++++ EXERCISE MATERIAL ++++

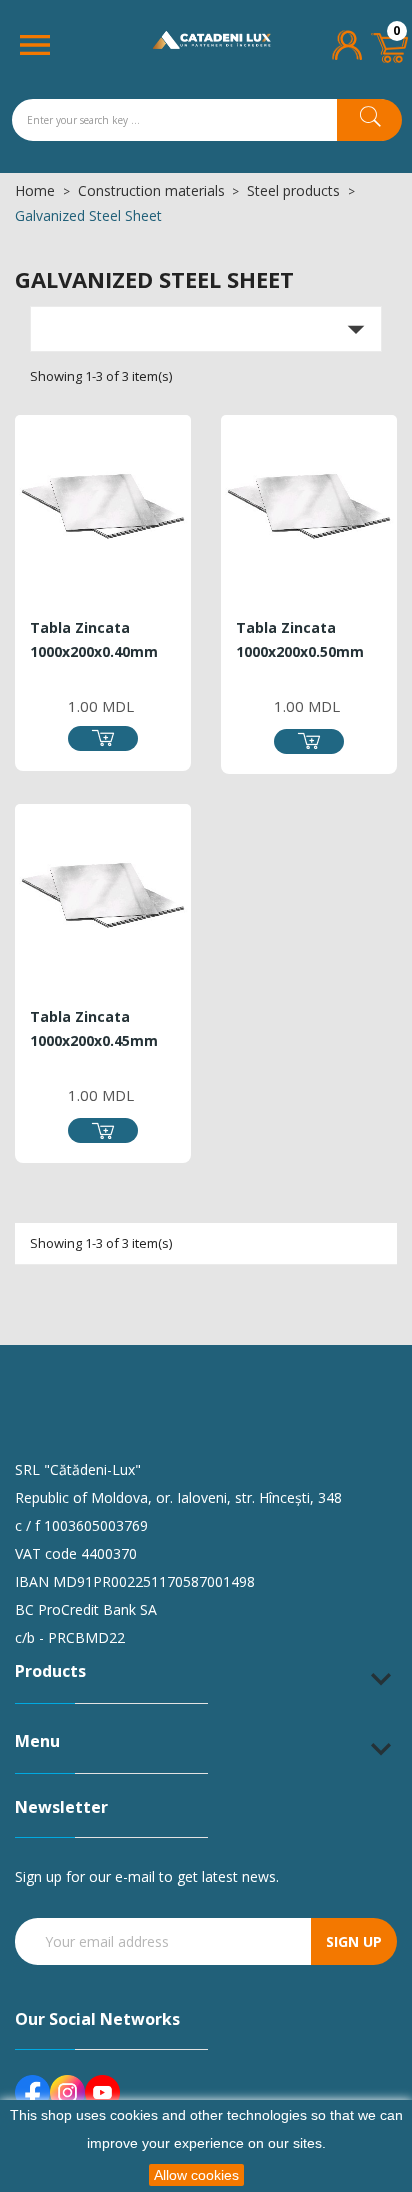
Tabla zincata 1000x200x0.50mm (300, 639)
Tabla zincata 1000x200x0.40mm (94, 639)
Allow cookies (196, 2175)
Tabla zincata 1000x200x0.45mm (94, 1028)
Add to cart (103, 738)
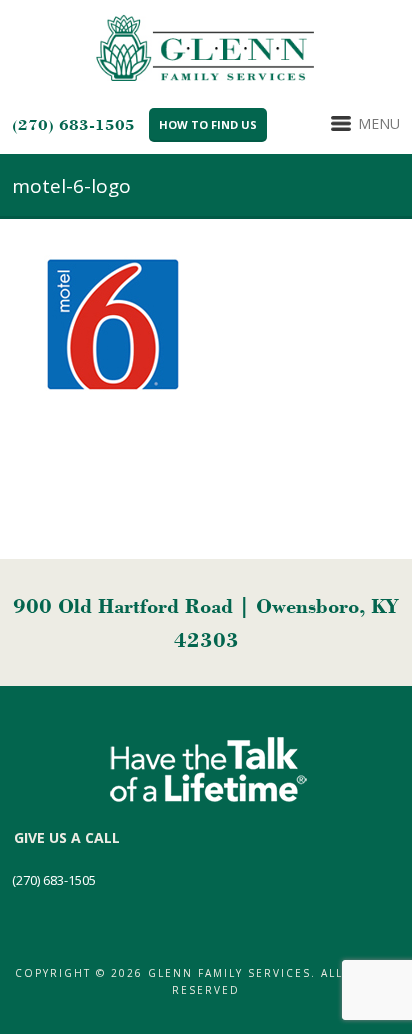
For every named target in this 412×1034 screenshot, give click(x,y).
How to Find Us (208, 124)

++++

# EXERCISE DIRECTIONS
Write out every line above exactly as it is, leaving out the pictures.

# OUTPUT OF THE EXERCISE
Tabla zincata 1000x200x0.50mm (300, 639)
Tabla zincata 1000x200x0.40mm (94, 639)
Allow cookies (196, 2175)
Tabla zincata 1000x200x0.45mm (94, 1028)
Add to cart (103, 738)
For every named target in this 412×1034 screenshot, give click(x,y).
How to Find Us (208, 124)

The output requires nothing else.